RE: A One-Page Ledger Method for Generating Voynich-Like Text - Jorge_Stolfi - 21-05-2026

(21-05-2026, 08:43 AM)Torsten Wrote: You are not allowed to view links. Register or Login to view.The frequency-connectivity correlation arises through a feedback loop inherent in the copying process. Frequent words are more likely to be selected as copying templates, generating more variants; the existence of more variants increases the probability that members of that word family are selected in subsequent copying events. This self-reinforcing cycle ensures that the most frequently used words accumulate the most similar neighbors—precisely the pattern you document.

Sorry, I don't understand this argument.

Take for example
56 otedy 56 oteedy
2 ytedy 12 yteedy
If, after a suitable warm-up period, the words otedy and oteedy are equally frequent (as shown), and the mutation process can create ytedy from otedy, it should also create yteedy from oteedy. Then ytedy and yteedy should be equally frequent too. But their ratio is only 1:6.

As I see it, the only ways your model would create the above counts are (1) the mutation of the prefix o->y is sensitive to whether the suffix is edy or eedy, or vice-versa, or (2) the seed text had those four words in those approximate skewed ratios (maybe no ytedy at all), and the mutation rules cannot create enough ytedy from otedy or from yteedy to raise the ytedy:yteedy ratio above 1:6. Isn't that so?

If (1) is the case, then the method is even more complicated than it seemed at first.

If (2) is the case, then the method must be relying a lot more on the seed text being "Voynichese-like". Which essentially replaces the question "how could the Author have generated the VMS text" to "how could the Author have generated a seed text with the same vocabulary and word frequencies as as the VMS text".

No?

All the best, --stolfi

RE: A One-Page Ledger Method for Generating Voynich-Like Text - Jorge_Stolfi - 21-05-2026

(19-05-2026, 07:32 AM)dashstofsk Wrote: You are not allowed to view links. Register or Login to view.This is my hypothesis also. The writer wanted to make people believe that this was a rare piece from some distant land where they used a strange alphabet. In order to create the deception he had to give the manuscript a semblance of genuineness, give it some definite structure. Otherwise unstructured random writing would have been quickly dismissed as a fraud.
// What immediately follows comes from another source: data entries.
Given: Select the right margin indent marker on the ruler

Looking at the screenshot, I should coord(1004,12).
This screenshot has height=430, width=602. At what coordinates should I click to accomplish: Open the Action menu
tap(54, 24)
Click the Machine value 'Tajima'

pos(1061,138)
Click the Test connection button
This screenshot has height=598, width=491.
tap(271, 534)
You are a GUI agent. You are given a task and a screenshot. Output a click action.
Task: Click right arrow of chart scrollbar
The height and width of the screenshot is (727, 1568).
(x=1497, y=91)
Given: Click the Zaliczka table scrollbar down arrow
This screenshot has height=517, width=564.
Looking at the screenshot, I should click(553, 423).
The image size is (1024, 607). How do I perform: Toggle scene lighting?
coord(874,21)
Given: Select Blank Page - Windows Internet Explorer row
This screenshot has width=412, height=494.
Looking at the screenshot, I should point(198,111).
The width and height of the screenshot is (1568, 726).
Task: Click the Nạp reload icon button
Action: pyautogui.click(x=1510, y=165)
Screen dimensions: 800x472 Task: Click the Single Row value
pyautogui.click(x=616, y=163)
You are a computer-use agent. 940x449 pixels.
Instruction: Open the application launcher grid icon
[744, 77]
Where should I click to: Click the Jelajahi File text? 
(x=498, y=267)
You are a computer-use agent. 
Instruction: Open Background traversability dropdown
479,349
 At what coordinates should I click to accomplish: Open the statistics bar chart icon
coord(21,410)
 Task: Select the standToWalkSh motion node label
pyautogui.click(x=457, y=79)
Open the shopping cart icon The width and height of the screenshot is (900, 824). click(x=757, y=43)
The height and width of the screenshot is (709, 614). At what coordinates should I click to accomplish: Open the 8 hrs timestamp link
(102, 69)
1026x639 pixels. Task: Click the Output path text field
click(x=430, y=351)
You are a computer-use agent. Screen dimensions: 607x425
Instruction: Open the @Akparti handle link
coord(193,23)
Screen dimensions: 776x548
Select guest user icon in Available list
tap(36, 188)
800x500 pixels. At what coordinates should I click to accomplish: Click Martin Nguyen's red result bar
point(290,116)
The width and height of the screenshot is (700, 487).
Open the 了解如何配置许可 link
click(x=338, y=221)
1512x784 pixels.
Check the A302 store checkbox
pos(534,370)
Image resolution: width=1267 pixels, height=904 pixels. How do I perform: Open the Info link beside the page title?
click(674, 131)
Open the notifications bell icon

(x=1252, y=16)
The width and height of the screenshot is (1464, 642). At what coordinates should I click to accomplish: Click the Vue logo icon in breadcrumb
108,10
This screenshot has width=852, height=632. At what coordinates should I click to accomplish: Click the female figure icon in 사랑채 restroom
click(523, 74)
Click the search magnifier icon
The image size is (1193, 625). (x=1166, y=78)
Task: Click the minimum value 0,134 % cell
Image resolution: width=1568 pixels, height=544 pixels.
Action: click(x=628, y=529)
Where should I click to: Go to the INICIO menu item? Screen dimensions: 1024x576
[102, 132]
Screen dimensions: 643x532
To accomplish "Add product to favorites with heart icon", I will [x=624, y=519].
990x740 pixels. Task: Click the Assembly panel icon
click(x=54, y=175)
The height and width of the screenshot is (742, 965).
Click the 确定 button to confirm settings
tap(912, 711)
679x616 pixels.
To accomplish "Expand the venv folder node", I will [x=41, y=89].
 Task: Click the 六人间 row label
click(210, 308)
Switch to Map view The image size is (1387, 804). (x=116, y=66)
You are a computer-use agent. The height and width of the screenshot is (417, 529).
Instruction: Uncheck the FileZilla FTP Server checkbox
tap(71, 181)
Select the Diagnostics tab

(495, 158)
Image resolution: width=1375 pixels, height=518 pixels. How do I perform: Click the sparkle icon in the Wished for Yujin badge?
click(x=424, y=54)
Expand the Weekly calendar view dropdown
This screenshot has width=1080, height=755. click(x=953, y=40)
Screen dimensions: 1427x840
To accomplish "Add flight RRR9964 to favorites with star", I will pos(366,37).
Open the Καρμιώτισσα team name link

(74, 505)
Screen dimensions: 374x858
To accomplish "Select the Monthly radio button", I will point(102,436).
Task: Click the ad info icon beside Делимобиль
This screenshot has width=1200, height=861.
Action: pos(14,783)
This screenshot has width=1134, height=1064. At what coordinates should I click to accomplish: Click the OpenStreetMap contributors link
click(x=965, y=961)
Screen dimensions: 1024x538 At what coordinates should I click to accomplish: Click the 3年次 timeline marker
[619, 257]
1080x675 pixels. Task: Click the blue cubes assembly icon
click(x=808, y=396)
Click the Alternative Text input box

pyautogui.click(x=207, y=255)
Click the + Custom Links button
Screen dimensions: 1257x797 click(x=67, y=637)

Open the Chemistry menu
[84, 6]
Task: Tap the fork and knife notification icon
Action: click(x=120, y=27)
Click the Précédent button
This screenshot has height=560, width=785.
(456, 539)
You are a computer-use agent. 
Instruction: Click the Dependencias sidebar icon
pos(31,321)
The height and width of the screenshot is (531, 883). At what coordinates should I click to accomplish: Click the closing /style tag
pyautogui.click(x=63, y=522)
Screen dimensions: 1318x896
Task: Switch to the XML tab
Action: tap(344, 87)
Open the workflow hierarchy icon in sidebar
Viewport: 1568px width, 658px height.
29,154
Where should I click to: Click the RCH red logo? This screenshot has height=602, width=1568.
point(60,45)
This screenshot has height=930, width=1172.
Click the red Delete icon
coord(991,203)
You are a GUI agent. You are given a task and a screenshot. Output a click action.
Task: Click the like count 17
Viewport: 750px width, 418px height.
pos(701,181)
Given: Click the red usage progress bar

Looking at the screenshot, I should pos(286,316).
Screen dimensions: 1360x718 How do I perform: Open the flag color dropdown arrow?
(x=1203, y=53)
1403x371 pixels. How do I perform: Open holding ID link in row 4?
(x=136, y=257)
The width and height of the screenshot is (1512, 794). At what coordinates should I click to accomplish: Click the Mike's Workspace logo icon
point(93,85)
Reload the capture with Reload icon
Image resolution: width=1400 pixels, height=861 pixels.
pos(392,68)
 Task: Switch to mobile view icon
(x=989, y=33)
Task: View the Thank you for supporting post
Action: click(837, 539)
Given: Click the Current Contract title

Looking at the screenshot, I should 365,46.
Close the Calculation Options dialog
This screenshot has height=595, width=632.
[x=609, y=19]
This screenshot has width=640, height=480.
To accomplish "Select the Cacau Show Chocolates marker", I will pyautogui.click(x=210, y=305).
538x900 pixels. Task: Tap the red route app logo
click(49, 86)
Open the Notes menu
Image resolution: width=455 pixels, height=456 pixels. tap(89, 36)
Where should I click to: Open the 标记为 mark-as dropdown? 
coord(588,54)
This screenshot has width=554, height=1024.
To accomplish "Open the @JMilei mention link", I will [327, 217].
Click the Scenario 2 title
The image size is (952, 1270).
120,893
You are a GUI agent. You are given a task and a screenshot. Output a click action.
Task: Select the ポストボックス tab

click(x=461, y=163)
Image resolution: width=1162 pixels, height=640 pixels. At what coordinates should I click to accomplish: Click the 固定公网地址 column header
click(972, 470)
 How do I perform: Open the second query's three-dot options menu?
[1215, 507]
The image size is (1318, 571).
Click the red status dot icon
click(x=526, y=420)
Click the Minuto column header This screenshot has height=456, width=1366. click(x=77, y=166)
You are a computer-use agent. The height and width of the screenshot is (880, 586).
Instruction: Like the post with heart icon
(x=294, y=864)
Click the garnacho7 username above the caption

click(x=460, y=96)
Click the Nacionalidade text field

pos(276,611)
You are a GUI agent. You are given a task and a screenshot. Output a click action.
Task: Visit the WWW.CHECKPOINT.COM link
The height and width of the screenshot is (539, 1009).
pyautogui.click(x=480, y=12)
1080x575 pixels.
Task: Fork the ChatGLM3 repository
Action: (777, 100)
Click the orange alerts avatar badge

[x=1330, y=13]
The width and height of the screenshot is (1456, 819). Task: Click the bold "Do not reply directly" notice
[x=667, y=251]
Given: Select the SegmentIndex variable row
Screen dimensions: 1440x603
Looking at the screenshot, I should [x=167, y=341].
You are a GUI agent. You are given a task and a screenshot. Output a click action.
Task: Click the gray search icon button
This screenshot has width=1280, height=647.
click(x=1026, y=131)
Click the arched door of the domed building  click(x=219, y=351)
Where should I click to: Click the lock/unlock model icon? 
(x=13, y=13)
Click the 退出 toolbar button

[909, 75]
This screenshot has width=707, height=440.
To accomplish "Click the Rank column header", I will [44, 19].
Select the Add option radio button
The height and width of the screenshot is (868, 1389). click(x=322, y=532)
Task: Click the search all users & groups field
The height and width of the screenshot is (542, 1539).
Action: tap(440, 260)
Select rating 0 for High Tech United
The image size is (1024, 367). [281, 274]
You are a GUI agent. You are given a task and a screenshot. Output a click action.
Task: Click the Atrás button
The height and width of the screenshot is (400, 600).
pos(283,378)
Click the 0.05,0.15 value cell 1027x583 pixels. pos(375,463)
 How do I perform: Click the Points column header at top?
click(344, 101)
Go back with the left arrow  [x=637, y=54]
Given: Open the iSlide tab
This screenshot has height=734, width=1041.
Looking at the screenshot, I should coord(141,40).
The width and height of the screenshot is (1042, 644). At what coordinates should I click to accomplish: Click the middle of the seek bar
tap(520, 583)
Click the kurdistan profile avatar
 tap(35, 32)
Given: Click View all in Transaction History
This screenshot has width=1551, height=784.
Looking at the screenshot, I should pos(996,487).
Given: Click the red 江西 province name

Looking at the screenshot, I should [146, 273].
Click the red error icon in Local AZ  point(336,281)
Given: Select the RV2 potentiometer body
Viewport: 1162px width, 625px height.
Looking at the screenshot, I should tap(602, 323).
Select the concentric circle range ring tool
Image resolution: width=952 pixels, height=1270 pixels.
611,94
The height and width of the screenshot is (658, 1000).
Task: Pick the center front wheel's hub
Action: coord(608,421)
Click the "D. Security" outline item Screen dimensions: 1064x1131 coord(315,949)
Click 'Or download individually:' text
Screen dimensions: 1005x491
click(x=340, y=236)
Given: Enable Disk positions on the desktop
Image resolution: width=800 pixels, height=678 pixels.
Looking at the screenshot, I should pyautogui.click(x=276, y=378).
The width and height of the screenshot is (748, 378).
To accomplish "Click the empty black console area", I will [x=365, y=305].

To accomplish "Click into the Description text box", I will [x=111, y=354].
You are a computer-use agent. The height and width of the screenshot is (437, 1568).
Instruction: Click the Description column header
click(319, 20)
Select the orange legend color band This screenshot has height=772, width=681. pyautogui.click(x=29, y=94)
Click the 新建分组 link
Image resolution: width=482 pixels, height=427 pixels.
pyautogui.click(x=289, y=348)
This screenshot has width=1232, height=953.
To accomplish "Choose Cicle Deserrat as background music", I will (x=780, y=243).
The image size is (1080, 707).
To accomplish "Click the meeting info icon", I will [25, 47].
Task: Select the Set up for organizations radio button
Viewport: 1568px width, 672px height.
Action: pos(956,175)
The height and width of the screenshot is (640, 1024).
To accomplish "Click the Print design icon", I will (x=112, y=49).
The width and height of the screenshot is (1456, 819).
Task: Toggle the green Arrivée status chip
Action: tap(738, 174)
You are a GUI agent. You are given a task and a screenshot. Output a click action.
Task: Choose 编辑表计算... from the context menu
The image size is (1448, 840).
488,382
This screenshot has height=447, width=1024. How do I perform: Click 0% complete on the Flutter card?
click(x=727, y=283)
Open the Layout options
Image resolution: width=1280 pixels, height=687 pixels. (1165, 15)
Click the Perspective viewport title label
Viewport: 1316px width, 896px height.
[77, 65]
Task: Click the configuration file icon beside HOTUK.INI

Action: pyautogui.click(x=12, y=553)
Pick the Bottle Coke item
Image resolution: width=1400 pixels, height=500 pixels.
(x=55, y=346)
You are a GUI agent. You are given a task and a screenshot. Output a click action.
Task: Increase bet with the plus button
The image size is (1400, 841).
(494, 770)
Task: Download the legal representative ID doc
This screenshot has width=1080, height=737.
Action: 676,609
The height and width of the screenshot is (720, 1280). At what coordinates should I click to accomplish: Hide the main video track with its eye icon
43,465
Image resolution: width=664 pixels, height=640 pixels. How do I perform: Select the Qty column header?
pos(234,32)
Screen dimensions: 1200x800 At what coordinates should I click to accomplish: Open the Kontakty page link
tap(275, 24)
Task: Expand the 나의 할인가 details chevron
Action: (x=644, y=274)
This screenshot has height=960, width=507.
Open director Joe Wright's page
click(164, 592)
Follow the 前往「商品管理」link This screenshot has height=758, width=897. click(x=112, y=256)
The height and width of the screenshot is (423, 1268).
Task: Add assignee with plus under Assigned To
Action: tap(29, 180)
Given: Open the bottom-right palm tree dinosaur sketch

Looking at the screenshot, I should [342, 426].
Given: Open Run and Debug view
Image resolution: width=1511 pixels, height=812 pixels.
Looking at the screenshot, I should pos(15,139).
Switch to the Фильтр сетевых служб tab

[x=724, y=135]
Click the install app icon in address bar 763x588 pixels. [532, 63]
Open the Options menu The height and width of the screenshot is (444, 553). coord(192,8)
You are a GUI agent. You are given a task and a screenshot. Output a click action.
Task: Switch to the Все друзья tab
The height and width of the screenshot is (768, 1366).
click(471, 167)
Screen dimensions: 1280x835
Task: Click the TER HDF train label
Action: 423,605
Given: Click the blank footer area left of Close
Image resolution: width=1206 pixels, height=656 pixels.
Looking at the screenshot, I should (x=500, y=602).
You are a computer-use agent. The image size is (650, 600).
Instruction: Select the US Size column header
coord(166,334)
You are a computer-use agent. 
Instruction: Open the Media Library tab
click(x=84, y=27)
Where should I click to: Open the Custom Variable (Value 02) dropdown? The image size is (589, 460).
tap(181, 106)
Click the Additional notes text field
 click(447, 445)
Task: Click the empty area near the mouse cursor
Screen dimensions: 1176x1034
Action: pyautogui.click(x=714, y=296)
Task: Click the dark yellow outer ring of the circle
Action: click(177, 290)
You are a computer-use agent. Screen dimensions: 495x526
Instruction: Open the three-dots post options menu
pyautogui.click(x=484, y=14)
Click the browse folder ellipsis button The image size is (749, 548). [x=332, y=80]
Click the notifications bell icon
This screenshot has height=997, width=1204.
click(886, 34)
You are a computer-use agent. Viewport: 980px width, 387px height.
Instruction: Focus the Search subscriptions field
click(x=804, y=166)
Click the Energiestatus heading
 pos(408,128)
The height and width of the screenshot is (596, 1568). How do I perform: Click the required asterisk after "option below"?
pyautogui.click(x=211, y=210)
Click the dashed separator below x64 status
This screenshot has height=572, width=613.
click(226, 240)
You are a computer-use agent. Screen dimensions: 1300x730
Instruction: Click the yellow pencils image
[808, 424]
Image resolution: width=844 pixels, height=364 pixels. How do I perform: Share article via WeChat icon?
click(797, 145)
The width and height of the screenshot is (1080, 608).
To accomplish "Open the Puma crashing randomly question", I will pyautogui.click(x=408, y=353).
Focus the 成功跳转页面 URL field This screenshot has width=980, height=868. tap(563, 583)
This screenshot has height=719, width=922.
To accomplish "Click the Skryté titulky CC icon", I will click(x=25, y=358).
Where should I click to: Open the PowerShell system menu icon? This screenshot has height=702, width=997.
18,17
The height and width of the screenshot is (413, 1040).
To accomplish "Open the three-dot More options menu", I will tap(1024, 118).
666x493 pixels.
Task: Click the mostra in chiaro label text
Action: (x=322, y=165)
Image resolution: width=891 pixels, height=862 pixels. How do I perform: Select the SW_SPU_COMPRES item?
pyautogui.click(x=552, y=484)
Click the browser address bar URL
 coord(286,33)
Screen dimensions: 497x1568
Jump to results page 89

The hoax/fraud theories have several problems.

First, even if we assume that the Author used old vellum, the VMS must have been written before 1600. That was decades before probability theory was invented, and centuries before it was applied to languages. The Author would not have even imagined what the phrase "like natural language" meant. Even computing character frequencies would have been a hard and unusual task. So how come the output of his gibberish generation method ended up having all the properties of natural languages that we see in Voynichese -- lexicon size, Zipf-like word frequencies, 10 bits of word entropy, etc?

And the same applies to the intended targets of the fraud. How could they tell that the text was not "like a natural language"? So then why would the Author worry about that?

On the other hand, if his intent was to make it look "natural", why did he make Voynichese so unlike European languages? Even today, when we know that natural languages can be very different from European ones, people will look at those very short words with complex structure, the absence of recognizable articles and prepositions,  the repetitiousness -- and immediately think "gibberish" and "fraud".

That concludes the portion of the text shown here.